U.S. News & World Report notes:  

This Thanksgiving, 42.2 million Americans will be on food stamps, according to the Economic Policy Institute. This is roughly the size of the populations of California and Connecticut combined.

One hates to sound churlish at the holiday season, but the story goes on to say:

Not surprisingly, feeding millions of Americans isn't cheap. The cost of the SNAP program last year reached $72 billion, the highest to date, according to the Congressional Budget Office.

I wouldn’t want to be feeding a family on food stamps at Thanksgiving. But I do have a bone to pick, so to speak, with something billed as “the food stamp challenge.” Here is how it is described:

The food stamp challenge is one of the best ways to learn about the nutrition hurdles that low-income Americans face every day. The Challenge usually entails eating on a budget of roughly $1 to $1.25 per meal (per person), an amount that approximates the average allocation of food stamp benefits.

Since restaurants do not accept food stamps, dollar value-meals and the like are off limits. Most supermarkets as well as many farmers’ markets accept food stamp dollars – if you’re not sure, just ask!

Many people who have taken the challenge, such as members of U.S. Congress, have done so for a period of one week. However, the longer your challenge, the more you will learn!

Lurking (or maybe in plain sight) in the food stamp challenge, which is becoming trendy with people such as Newark Mayor Corey Booker signing up, is a call for the government so spend more on food stamps. It cannot be easy to eat on $3.75 a day. But food stamps should not be a long-term proposition for anybody but the frail and impoverished elderly. Food stamps should be a stop-gap method of combating hunger–a safety net, if you will–and not a way of life.

Of course, it is heart-breaking when a family must depend on food stamps at Thanksgiving (or at any time of the year). But there is only one way to reduce poverty: upward mobility. Upward mobility depends on having a job, the way to reach the middle class and, once there, to stay. You can't go to a restaurant for $3.75 a day, but you can stay alive. I am not saying it would be fun.

Moreover, the notion that it is unfair that the government doesn’t provide more money for families on food stamps underlies the difference between private charity and entitlements. Private charity is seen as a gift; gratitude, ever how grudging, often accompanies it.
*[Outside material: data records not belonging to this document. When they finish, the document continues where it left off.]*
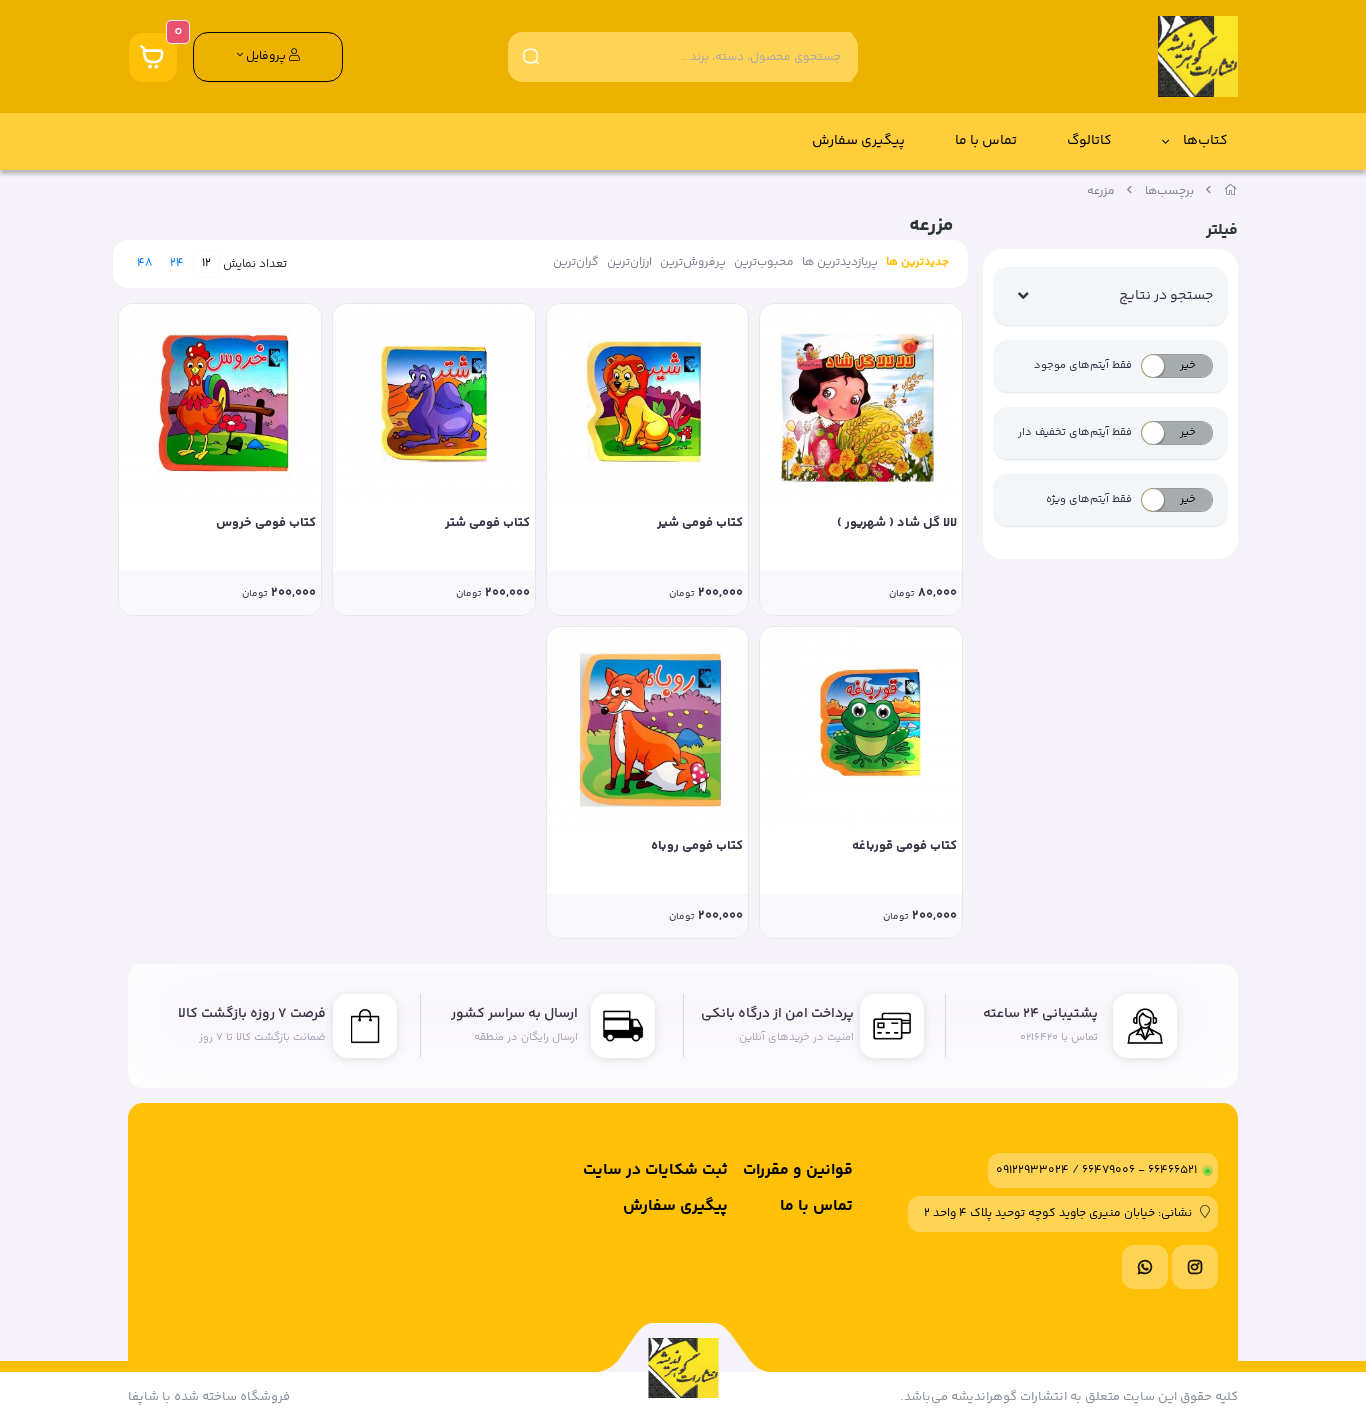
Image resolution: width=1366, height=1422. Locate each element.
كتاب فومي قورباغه (904, 846)
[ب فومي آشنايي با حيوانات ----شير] (648, 405)
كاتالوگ (1089, 141)
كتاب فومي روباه (697, 846)
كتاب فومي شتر (487, 523)
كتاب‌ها (1205, 141)
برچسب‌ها (1169, 191)
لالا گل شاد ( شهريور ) (897, 523)
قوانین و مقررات (798, 1170)
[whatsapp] (1145, 1267)
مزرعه (1101, 191)
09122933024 (1032, 1170)
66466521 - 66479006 (1139, 1170)
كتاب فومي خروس (266, 523)
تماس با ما (986, 141)
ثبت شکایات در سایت (655, 1170)
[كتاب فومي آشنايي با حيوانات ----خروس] (220, 405)
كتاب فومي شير (700, 523)
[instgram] (1195, 1267)
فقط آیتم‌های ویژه (1089, 499)
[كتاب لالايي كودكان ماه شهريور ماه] (861, 405)
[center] (531, 56)
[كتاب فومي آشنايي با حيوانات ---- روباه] (648, 728)
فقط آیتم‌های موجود (1083, 365)
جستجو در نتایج (1166, 296)
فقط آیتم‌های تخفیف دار (1075, 432)
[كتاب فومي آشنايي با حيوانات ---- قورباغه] (861, 728)
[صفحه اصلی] (1231, 191)
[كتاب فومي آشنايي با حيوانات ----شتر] (434, 405)
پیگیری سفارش (858, 141)
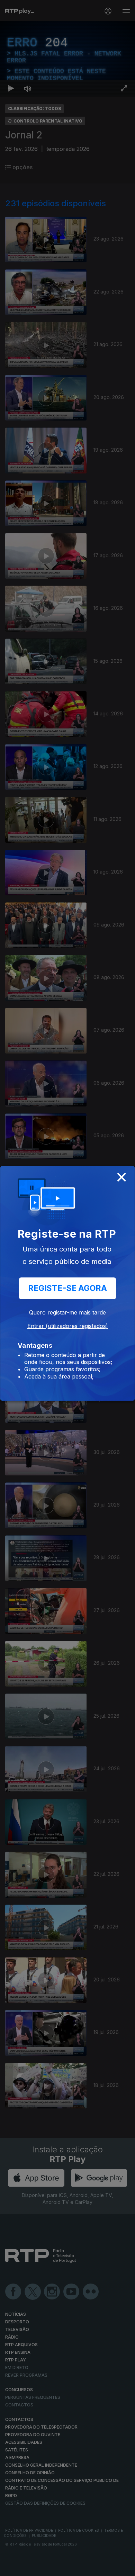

On food stamps, the dependent person is more likely to regard the support as a right and to actually feel it is unjust that the dollar amount isn't larger.

Let us hope that on Thanksgiving 2013 people who are dependent on food stamps this year will be celebrating their escape from a system of dependence that over the long haul will be destructive.

Of course, given the cowardice, economic ignorance, and general lack of seriousness among our leaders on Capitol Hill, this may not happen.